33. Asymmetric Algorithms • Use different keys for encryption and decryption • Decryption key cannot be calculated from the encryption key • Anyone can use the key to encrypt data and send it to the host; only the host can decrypt the data • Also known as public key algorithms

34. Asymmetric Cryptosystems • Asymmetric Cryptography: • Is also known as public key cryptography. • Uses two keys instead of one. • Public key systems typically work using difficult math problems known as trapdoor functions. • creates the possibility of digital signatures. • It corrects weakness of symmetric cryptography. • Diffie-Hellman • RSA – Rivest-Shamir-Adleman • DSA – Digital Signature Algorithm • DSS – Digital Signature Standard • ECC • ElGamal

35. RSA • RSA is one of the first public key cryptosystems invented. • It can be used for both encryption and digital signatures. • This algorithm uses the product of two very large prime numbers (from 100 to 200 digits) to generate one key for decryption and another for encryption. • RSA’s security has withstood the test of over 20 years of analysis, but in software it can be 100 times slower than DES. • Public key, the slower protocol, is used to exchange the private key, and then the communication uses the faster symmetric key protocol. • This process is known as electronic key exchange.

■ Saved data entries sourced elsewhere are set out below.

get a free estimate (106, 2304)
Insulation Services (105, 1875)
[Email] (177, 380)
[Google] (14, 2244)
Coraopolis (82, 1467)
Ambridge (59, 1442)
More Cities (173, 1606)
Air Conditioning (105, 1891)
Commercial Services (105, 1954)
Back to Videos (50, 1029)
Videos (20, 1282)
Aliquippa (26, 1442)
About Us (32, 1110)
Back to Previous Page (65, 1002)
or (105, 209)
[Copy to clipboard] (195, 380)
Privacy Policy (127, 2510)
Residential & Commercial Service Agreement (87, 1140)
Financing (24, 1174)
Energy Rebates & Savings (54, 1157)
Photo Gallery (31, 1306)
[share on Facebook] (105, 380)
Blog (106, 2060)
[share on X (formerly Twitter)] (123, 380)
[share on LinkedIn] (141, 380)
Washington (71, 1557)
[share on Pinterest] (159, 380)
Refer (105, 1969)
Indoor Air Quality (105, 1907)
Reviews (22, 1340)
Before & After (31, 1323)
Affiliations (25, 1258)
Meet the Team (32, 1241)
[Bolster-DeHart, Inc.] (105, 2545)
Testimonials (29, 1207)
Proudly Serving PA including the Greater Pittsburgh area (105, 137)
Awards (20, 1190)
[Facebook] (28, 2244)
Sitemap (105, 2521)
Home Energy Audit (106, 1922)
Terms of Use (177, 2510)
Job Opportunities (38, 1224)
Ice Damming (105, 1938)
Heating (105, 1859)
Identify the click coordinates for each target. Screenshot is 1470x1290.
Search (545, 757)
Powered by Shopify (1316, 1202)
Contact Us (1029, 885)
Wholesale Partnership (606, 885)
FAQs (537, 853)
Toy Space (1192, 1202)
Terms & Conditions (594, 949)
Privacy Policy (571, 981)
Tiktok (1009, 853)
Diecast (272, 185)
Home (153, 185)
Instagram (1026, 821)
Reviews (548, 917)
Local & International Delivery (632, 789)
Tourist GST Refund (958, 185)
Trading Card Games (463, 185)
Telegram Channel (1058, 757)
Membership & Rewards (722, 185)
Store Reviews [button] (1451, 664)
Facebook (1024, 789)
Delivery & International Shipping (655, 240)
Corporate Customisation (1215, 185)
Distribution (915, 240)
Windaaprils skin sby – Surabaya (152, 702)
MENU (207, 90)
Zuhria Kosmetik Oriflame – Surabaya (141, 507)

36. Diffie-Hellman • Diffie-Hellman (1976) utilizes a public key system, which is the oldest public key system in use. It offers better performance than other encryption algorithms since it is focused on the trading of a shared key between two users who have not contacted each other before. • . Used in the electronic key exchange method of the Secure Sockets Layer (SSL) protocol. • Used by the SSH and commonly used in IPsec protocols. • The protocol, like RSA, uses large prime numbers to work. • It is very effective because it protects a temporary, automatically generated secret key that is only good for a single communication session.

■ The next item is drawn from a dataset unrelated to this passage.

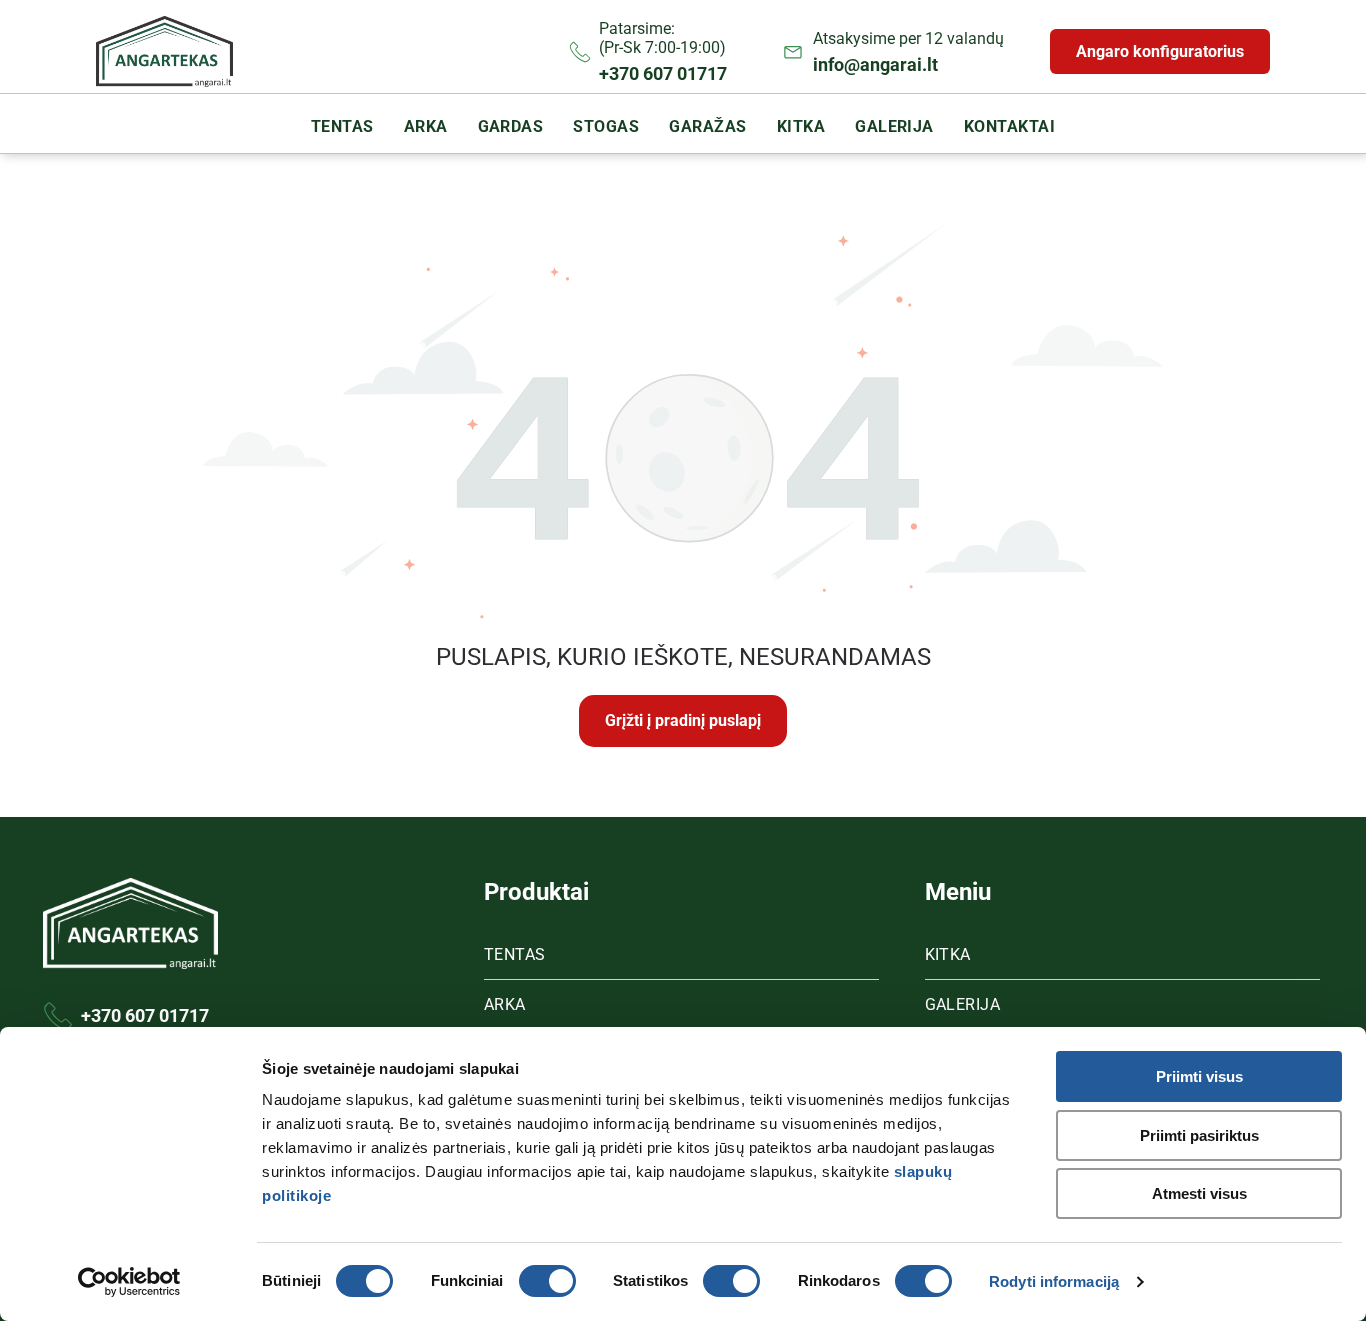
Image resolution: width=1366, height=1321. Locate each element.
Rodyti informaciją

37. ElGamal and ECC • ElGamal is used as the U.S. government standard for digital signatures, and may also be used for encryption. • ECC - Elliptic curve cryptography (ECC) works on the basis of elliptic curves. • An elliptic curve is a simple function that is drawn as a gently looping curve on the X and Y plane. • Two points can be added to get a third point on the curve. • However, due to lack of analysis, the security of elliptic curve systems has been a concern.

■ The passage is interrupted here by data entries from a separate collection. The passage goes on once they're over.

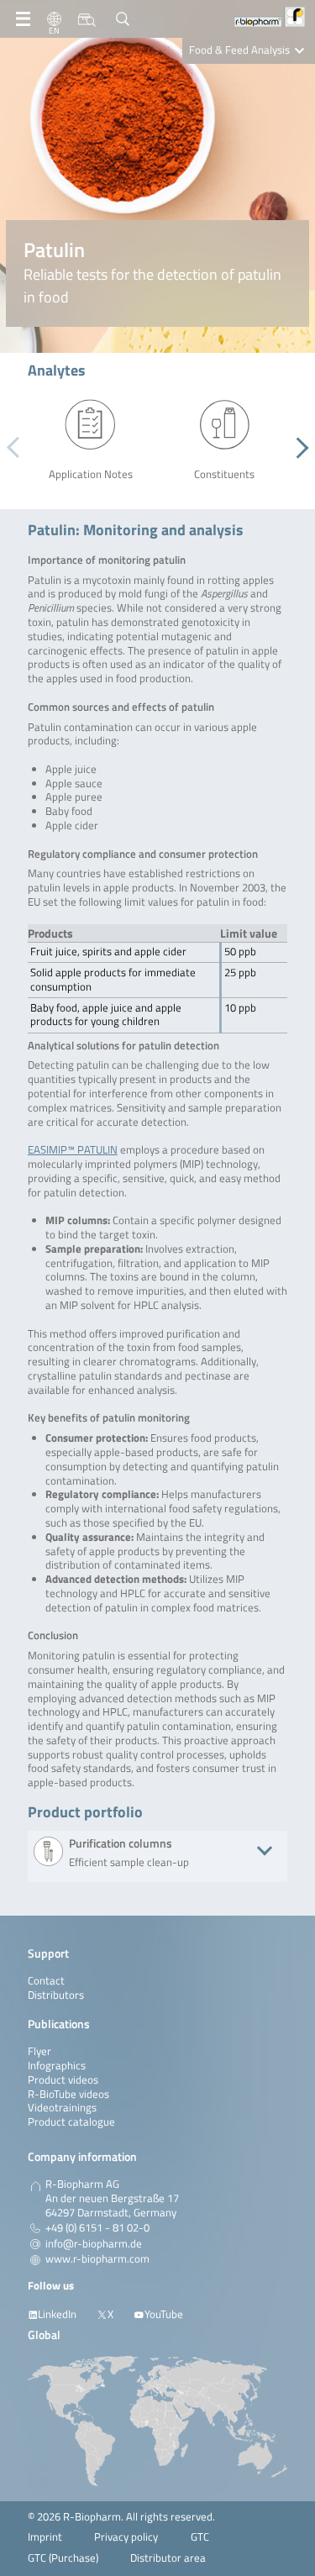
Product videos (63, 2080)
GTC (200, 2537)
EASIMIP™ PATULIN (73, 1150)
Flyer (39, 2051)
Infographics (57, 2066)
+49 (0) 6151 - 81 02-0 (97, 2228)
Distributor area (168, 2558)
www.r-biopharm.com (97, 2259)
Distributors (56, 1995)
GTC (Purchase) (63, 2558)
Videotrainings (62, 2108)
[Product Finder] (87, 19)
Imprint (45, 2537)
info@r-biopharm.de (93, 2244)
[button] (297, 447)
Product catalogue (71, 2122)
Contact (46, 1981)
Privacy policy (126, 2537)
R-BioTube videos (68, 2094)
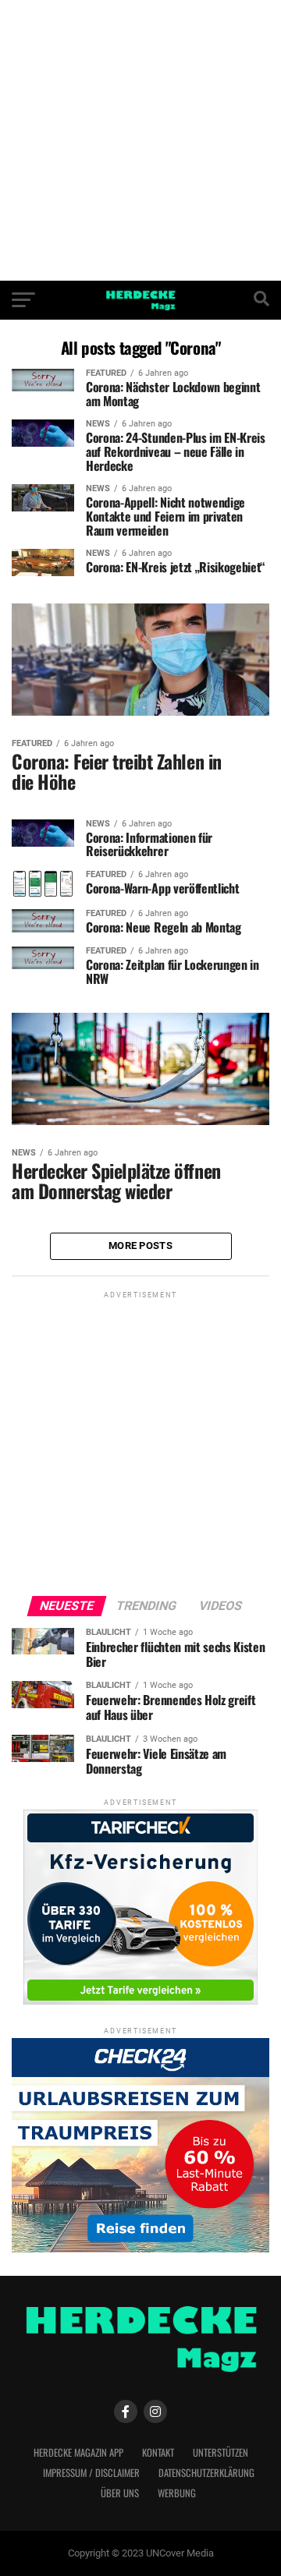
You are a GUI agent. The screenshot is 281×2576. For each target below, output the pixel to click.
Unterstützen (220, 2452)
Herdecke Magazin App (78, 2452)
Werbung (177, 2493)
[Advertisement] (140, 140)
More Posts (140, 1245)
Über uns (120, 2493)
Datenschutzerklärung (206, 2472)
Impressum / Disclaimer (91, 2472)
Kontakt (158, 2452)
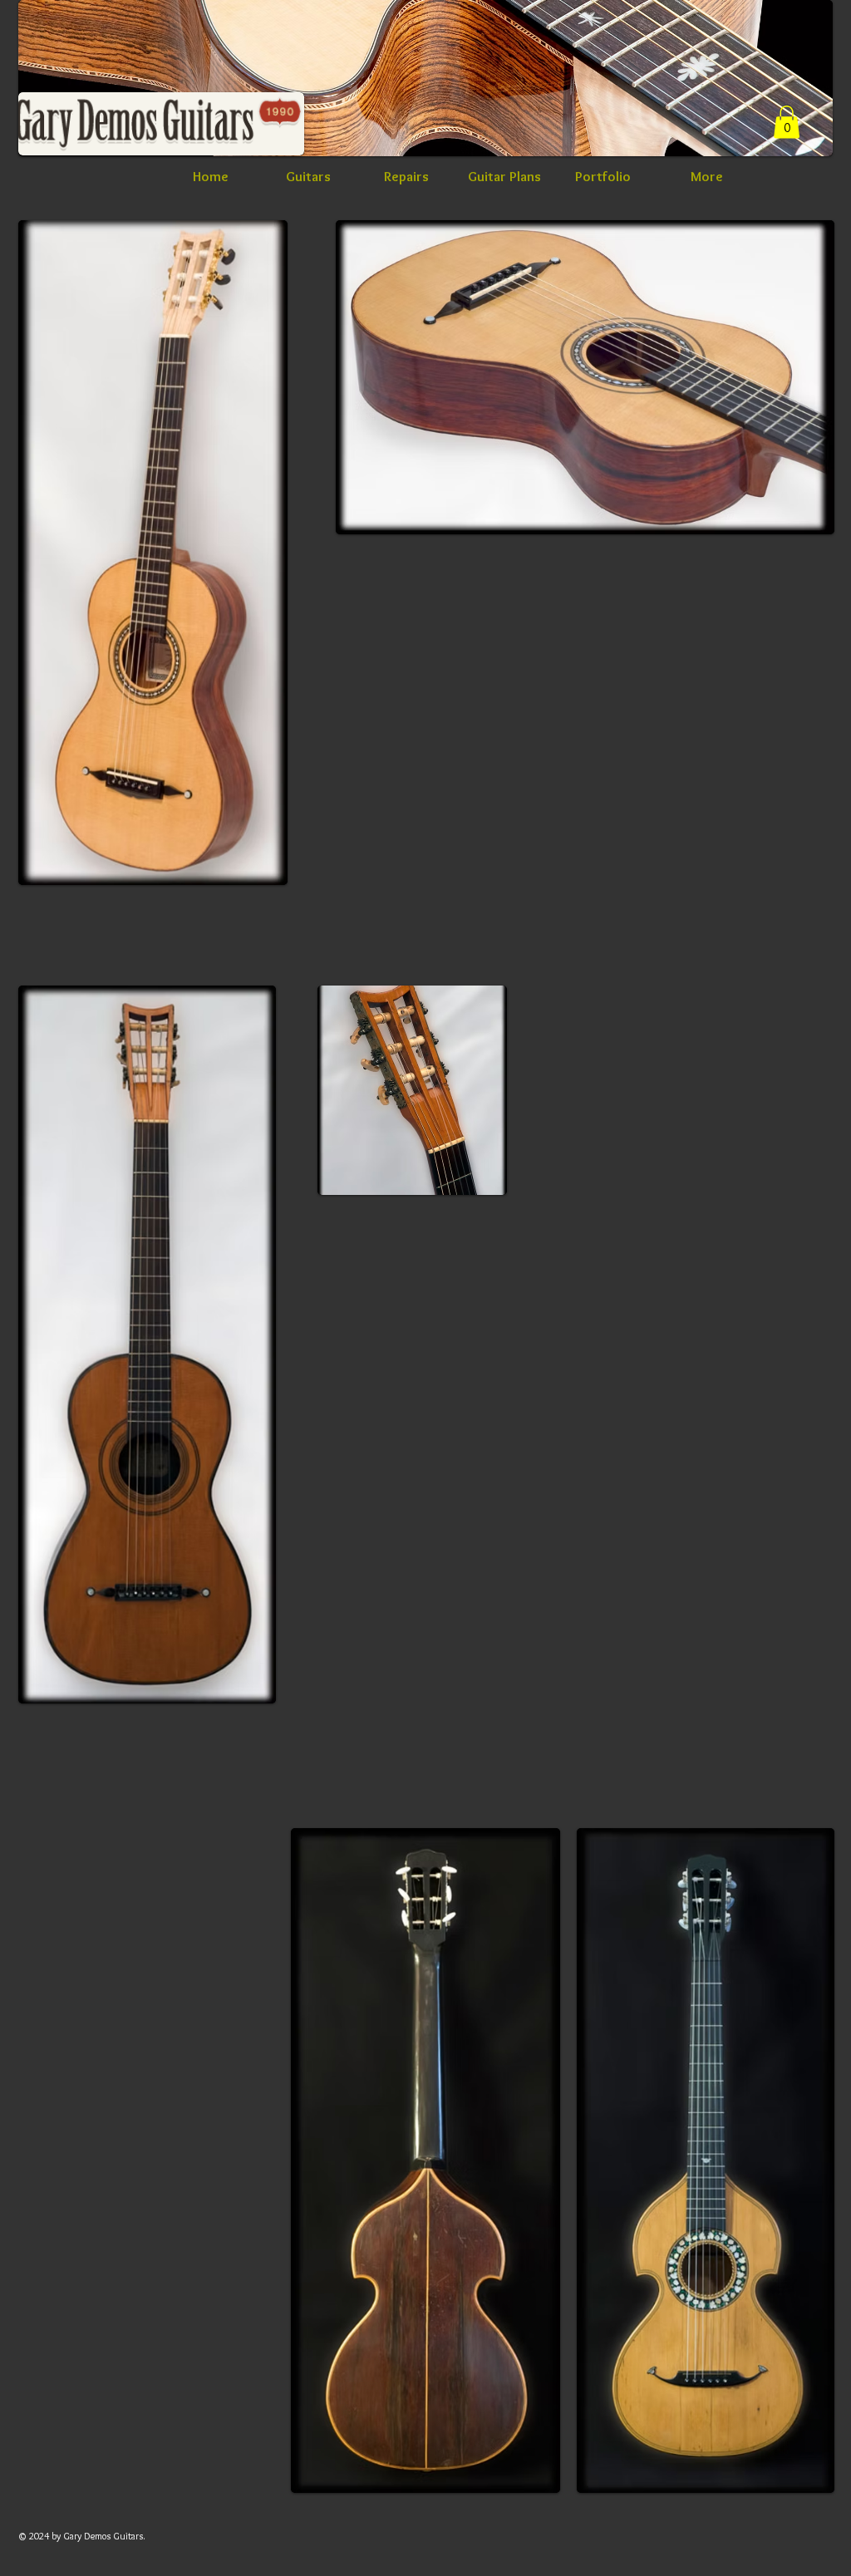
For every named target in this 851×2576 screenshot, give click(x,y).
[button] (786, 122)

38. Confidentiality • Confidentiality – most widely recognized component and the primary purpose of early ciphers was to make sure that the information was kept secret • Symmetric encryption is favored to store and transmit data. • Asymmetric cryptography does protect confidentiality. • Size and speed make it more efficient at protecting the confidentiality of small units such as for electronic key exchange.

39. Integrity • When a message is sent, both the sender and the recipient need to know that the message was not altered in transmission. • This integrity is provided with one-way hash functions and digital signatures. • A hash value is combined with asymmetric cryptography by taking the message's hash value and encrypting it with the user's private key. • Anyone with the user's public key decrypts the hash and compares it to the locally computed hash.

40. Nonrepudiation and Authentication • Nonrepudiation means that the senders cannot later deny that they sent the message. • It is based upon public key cryptography and the principle of only you knowing your private key. • Authentication is being able to prove one’s identity. • Authentication can be done by a password, token, or biometric. • Digital certificates are one form of such tokens. • Asymmetric encryption is better suited than symmetric encryption to prove one’s identity.

41. Digital Signatures • Digital signatures are based upon both hashing functions (provides message integrity) and asymmetric cryptography. • Create Message • Calculate Hash • Encrypt With Private Key • Append to Message • Recipient Decrypts With Public Key • Recipient Verifies Hash • Correct = Nonrepudiation

42. Key Escrow • Key escrow is a system by which a private key is kept both by the user and by the government. • Key escrow and key recovery are two issues in the use of asymmetric encryption that are often discussed.